Small cancer risk following CT scans in childhood confirmed | University of Oxford

Small cancer risk following CT scans in childhood confirmed

New research has found a small increase in cancer risk following exposure to CT scans in children and young people.

The study used anonymised medical records for 11 million young Australians, including 680,000 who were exposed to CT scans between 1985 and 2005.

The Australian researchers, with colleagues at Oxford University and the International Agency for Research on Cancer in France, found that for every 1,400 CT scans before the age of 20 there was one extra case of cancer over the following 10 years.

This small increase in cancer risk must be weighed against the undoubted benefits from CT scans in diagnosing and monitoring many different health conditions.

In most cases, the benefits of having a scan clearly outweigh the risk. But these new findings will remind doctors to order CT scans only when there is a definite medical reason and to insist that CT scans use the lowest possible X-ray dose, say the researchers.

The research team, led by Professor John Mathews at the University of Melbourne, report their findings in the BMJ medical journal.

Professor Mathews says: 'CT scans have great medical benefits. In the same way that standard X-rays are helpful in bone fractures, CT scans can provide detailed three-dimensional pictures to diagnose or exclude disease in any suspect part of the body.

'As an individual patient, your risk of cancer from a CT scan is very low. In the vast majority of cases the benefits of a CT scan in diagnosing a condition or guiding treatment will outweigh the risks. I'd certainly have a CT scan if a doctor said "I think you should have a scan" and explained why I needed it.

'Nevertheless, it is clear from our study that it is important for doctors to use CT scans only where they are necessary. By reducing the number of scans performed in a large population, there will be a small but corresponding reduction in the number of cancers in later years.'

CT scans use multiple X-ray images to produce detailed images of structures inside the body including the internal organs, blood vessels, bones and tumours.

It is already well known that large doses of radiation can damage DNA and increase the risk of a later cancer. However, the radiation doses from CT scans are very small, and there has been uncertainty about whether such small doses would really cause cancer, and whether any small increase in risk could be measured reliably.

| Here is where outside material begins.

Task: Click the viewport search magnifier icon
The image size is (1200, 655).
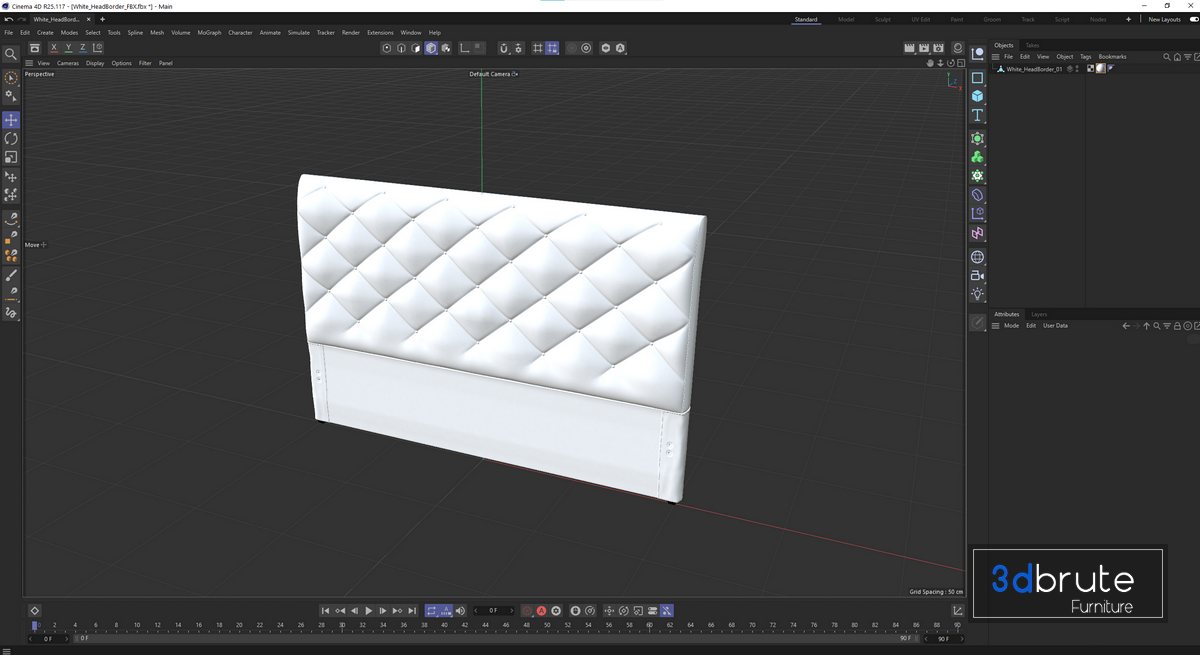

This new Australian study was able to answer this question by linking anonymised Medicare records of CT exposures for the entire population of young Australians, aged 0-19 years between 1985 and 2005, to cancers diagnosed up to the end of 2007. It is not yet known what will be seen with longer follow-up.

There were 866,580 CT scans given to 680,211 people in this cohort of 10.9 million young people. Of 60,674 cancers diagnosed, there were 3,150 among those who had received one or more CT scans, compared with 2542 cancers that would have been expected if there was no effect of CT scans on subsequent cancer risk. This gave 608 extra cancers associated with CT scan exposure for an average follow up period of almost 10 years.

'In a group of 10,000 young people, we would expect 39 cancers to occur during the next 10 years,' explains Professor Sarah Darby, a Cancer Research UK-funded researcher at Oxford University and a co-author on the study, 'but if they all had one CT scan, up to 6 extra cancers would occur.'

'We don’t know for sure that all the extra cancers are caused by CT scans,' adds Dr Graham Byrnes of the International Agency of Research in Lyon, 'but whichever way you hold the data it looks like most of them are.'

CT scans increased the risk of a whole range of cancers, including brain tumours, many solid tumours and blood cancers. However, the site of the later cancer was most often the site that had also been exposed to the earlier CT scan.

The risk of being diagnosed with cancer increased with the number of CT scans. Younger children had a greater proportional increase in risk of cancer following a CT scan, but more CT scans were carried out in the teenage years. The study was carried out just in children and young people, but there may be some risk from CT scans in adults as well.

The average radiation dose per CT scan has been falling in recent years because of improving technology and protocols, but the number of CT scan use worldwide has been going up at the same time.

Professor Darby of the Clinical Trial Service Unit at Oxford University pointed out that the use of CT scans varies from country to country. 'In the UK we are doing quite well. The number of CT scans per head of population is relatively modest compared to other similar countries,' she says.

Yinka Ebo, senior health information officer at Cancer Research UK, says: 'CT scanners can help doctors diagnose and monitor many diseases including cancer, and the radiation doses from modern scanners are likely to be lower than two decades ago.

'This Australian study found an increased cancer risk following CT scans in children and young adults, which needs to be weighed against the undoubted medical benefits of using CT scanners. UK regulations ensure there should be good clinical reasons for CT scans, but doctors should only use them when necessary and it’s important to try to minimise the radiation dose where possible.'

The study was funded by the National Health and Medical Research Council of Australia.